* **Extracted records**
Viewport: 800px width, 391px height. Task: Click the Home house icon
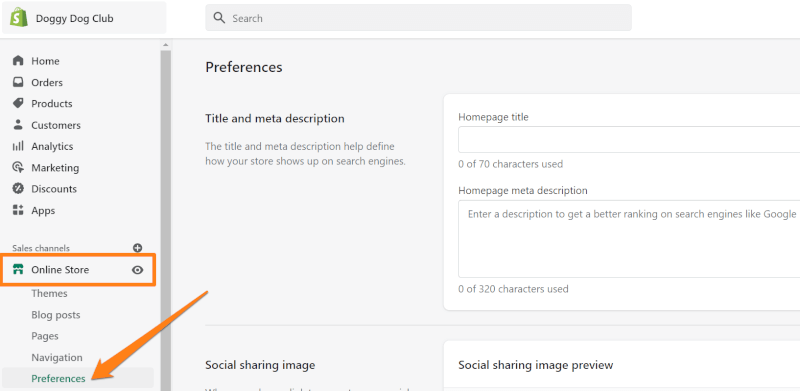point(18,61)
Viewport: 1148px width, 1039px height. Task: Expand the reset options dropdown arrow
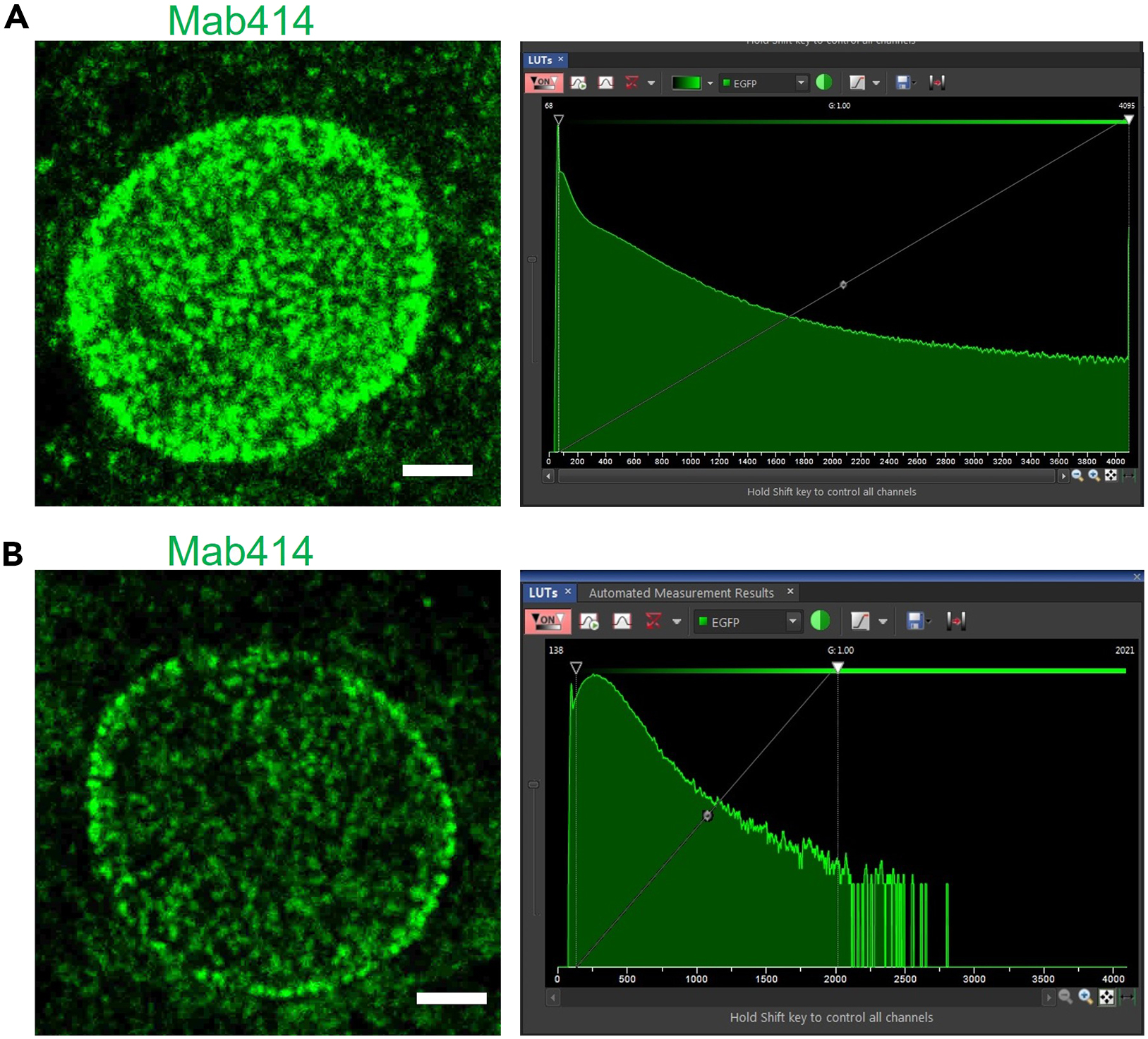click(x=651, y=83)
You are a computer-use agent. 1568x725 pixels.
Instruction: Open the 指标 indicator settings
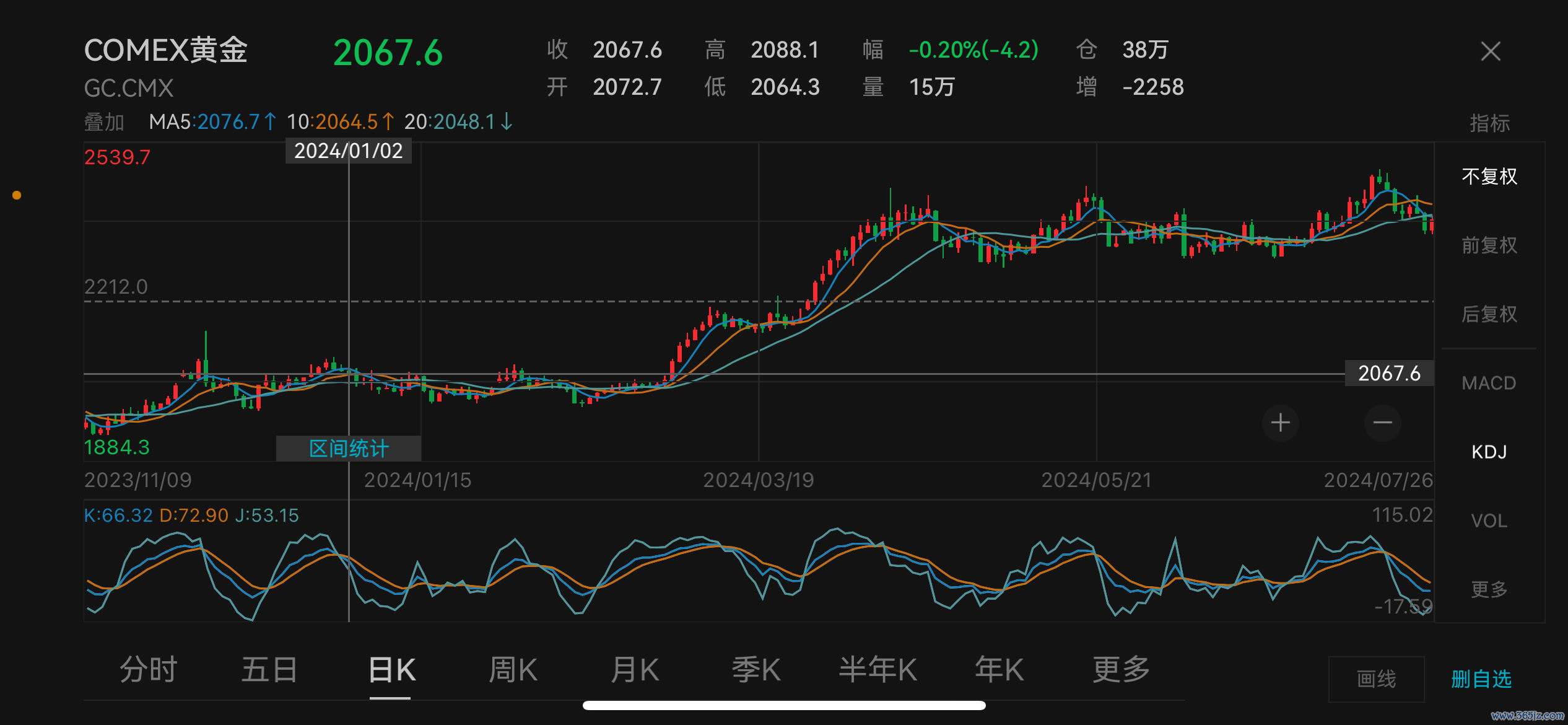[x=1489, y=123]
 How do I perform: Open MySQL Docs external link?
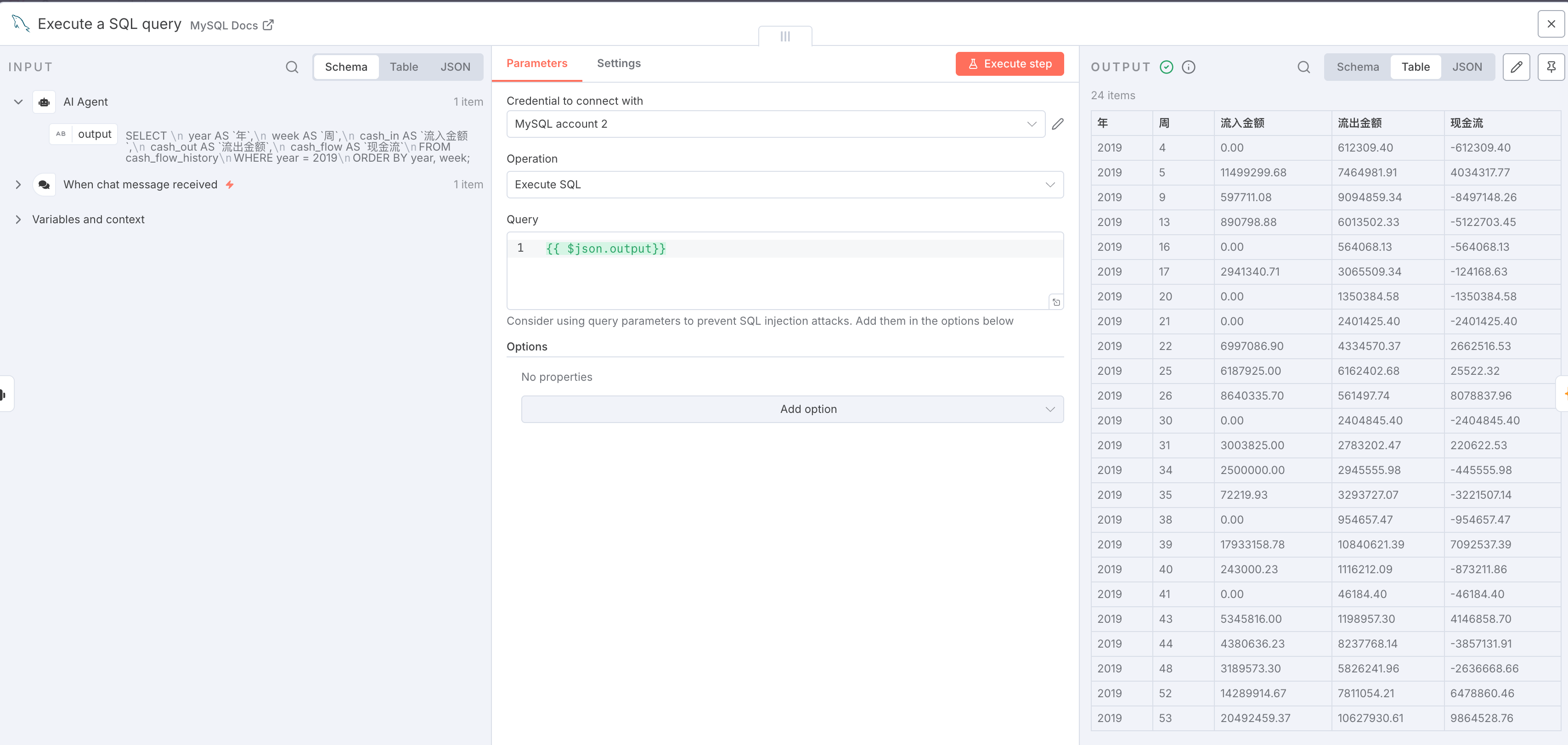click(232, 25)
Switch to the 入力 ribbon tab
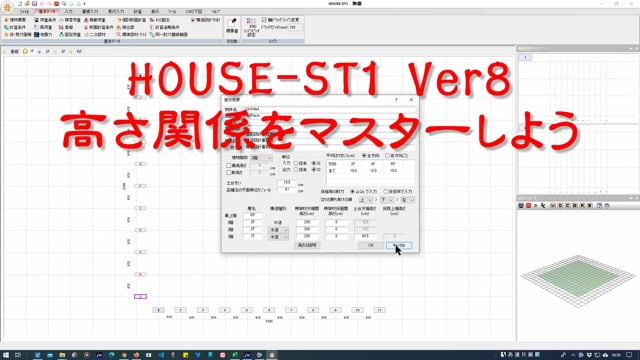Viewport: 640px width, 360px height. [x=68, y=12]
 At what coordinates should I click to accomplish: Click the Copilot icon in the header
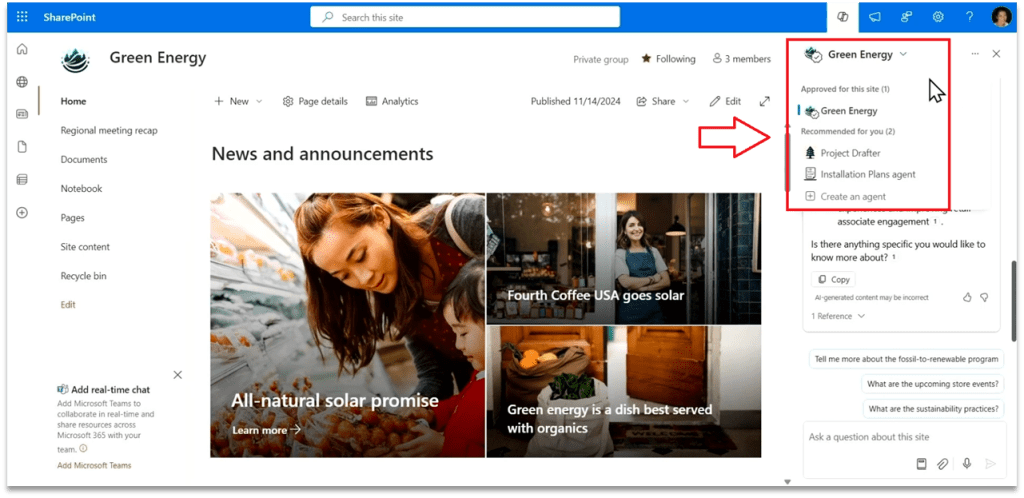pos(843,17)
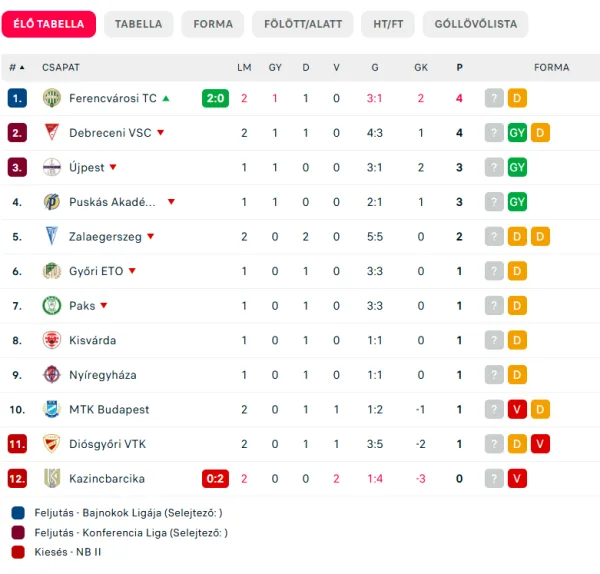Click the red V form badge for Kazincbarcika

click(517, 478)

* **Exercise instructions**
Rewrite all the records above with "icon" swapped for "symbol" and nothing else changed. Leave the pictures out of your answer.

* **Expected answer**
Viewport: 800px width, 391px height. Task: Click the Home house symbol
point(18,61)
Viewport: 1148px width, 1039px height. Task: Expand the reset options dropdown arrow
click(x=651, y=83)
You are a computer-use agent. 1568x725 pixels.
Instruction: Open the 指标 indicator settings
[x=1489, y=123]
 How do I perform: Open MySQL Docs external link?
click(232, 25)
Switch to the 入力 ribbon tab
Viewport: 640px width, 360px height. [x=68, y=12]
 At what coordinates should I click to accomplish: Click the Copilot symbol in the header
pos(843,17)
Click the red V form badge for Kazincbarcika

click(517, 478)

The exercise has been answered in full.